Viabilidade do semi-presidencialismo na agenda do Chile e do Brasil
“O regime parlamentar no Brasil fez a abolição pacificamente, ao passo que o regime presidencial nos EUA desencadeou uma revolução tremenda.” Medeiros e Albuquerque foi o primeiro entre nós a fazer um exercício contrafactual relacionando sistema de governo e abolição.
Em “O Regime Presidencial no Brasil” (1914) anotou: “se, em 1887, o Brasil fosse República presidencial e tivesse de eleger o seu presidente, não elegeria um abolicionista incondicional e sem indenização”.
E completou: “um ano depois, esta solução se impunha e se realizava suavemente; mas só se impunha e só se realizava suavemente, porque foi possível sacrificar vários ministérios. Todos viram assim que, esgotadas as outras soluções, restava apenas a da abolição e incondicional”.
Sob o parlamentarismo, alegava, os debates e as soluções insuficientes produziam queda de ministérios sem fortes descontinuidades. Já o presidencialismo seria inflexível: os presidentes são forçados a manter seus pontos de vista “por teima ou coerência” até o fim do mandato.
Medeiros e Albuquerque era hiperinstitucionalista: acreditava que as instituições determinavam resultados políticos, desconsiderando o amplo espaço de escolha dos atores. Não notava também que as escolhas institucionais são endógenas: as instituições são selecionadas pelos resultados esperados; e esta seleção é influenciada por fatores que afetarão o resultado final.
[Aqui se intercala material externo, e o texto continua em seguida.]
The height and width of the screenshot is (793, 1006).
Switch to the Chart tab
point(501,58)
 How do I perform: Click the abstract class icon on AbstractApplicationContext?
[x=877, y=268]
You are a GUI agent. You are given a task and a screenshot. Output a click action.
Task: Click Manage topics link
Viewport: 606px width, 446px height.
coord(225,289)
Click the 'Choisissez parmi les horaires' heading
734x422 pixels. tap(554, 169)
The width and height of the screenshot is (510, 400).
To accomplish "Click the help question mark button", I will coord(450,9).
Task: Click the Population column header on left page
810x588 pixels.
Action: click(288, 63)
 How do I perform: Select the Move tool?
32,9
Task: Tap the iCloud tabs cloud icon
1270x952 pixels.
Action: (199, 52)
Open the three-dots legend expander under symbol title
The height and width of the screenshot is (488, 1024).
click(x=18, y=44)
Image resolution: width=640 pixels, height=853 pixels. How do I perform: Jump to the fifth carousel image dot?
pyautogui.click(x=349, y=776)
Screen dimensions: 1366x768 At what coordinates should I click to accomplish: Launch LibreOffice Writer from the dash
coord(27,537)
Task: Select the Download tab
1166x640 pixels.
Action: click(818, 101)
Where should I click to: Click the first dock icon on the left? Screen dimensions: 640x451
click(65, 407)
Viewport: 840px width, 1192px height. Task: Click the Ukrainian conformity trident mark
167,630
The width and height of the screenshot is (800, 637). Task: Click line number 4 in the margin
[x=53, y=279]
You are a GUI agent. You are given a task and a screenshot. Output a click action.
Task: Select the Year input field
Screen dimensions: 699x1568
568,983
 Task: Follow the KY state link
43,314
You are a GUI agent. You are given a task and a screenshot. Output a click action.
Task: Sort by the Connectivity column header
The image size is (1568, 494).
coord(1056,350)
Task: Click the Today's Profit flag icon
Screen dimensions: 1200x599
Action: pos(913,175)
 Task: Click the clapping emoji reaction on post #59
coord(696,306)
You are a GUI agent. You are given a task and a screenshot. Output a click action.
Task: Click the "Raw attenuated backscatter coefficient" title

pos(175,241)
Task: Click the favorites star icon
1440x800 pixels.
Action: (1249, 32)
O semipresidencialismo, por exemplo, irrompeu na agenda política chilena e brasileira atual porque os atores envolvidos esperam que possa coibir abusos do Executivo e reduzir a instabilidade. No Chile, o hiperpresidencialismo, alardeado pela esquerda, é um dos temas centrais da convenção constitucional. E tornou-se crucial dado o abuso de poder pelo presidente Piñera e a ascensão política de Kast. No entanto, a vitória de Boric produzirá uma inversão: direita apoiando e esquerda recuando.
No Brasil, a experiência do impeachment de Dilma e a experiência traumática com Bolsonaro catapultaram o semipresidencialismo para a agenda. Mas historicamente setores majoritários da esquerda (e dos militares) sempre foram contra o parlamentarismo e a favor de uma visão cesarista do executivo. A perspectiva de vitória em 2022 altera o cálculo.
Sim, há razões históricas para a comunalidade de agendas: Brasil e Chile são os únicos países da região que já adotaram o parlamentarismo; o primeiro durante o Segundo Reinado, e de 1961 a 1963; o segundo, de 1891 a 1925.
Reconhecer a endogeneidade da escolha institucional independe da avaliação que se possa fazer sobre o semipresidencialismo, mas é crucial para pensar sua viabilidade na atual conjuntura. (Folha de S. Paulo – 20/12/2021)
Marcus André Melo, professor da Universidade Federal de Pernambuco e ex-professor visitante do MIT e da Universidade Yale (EUA)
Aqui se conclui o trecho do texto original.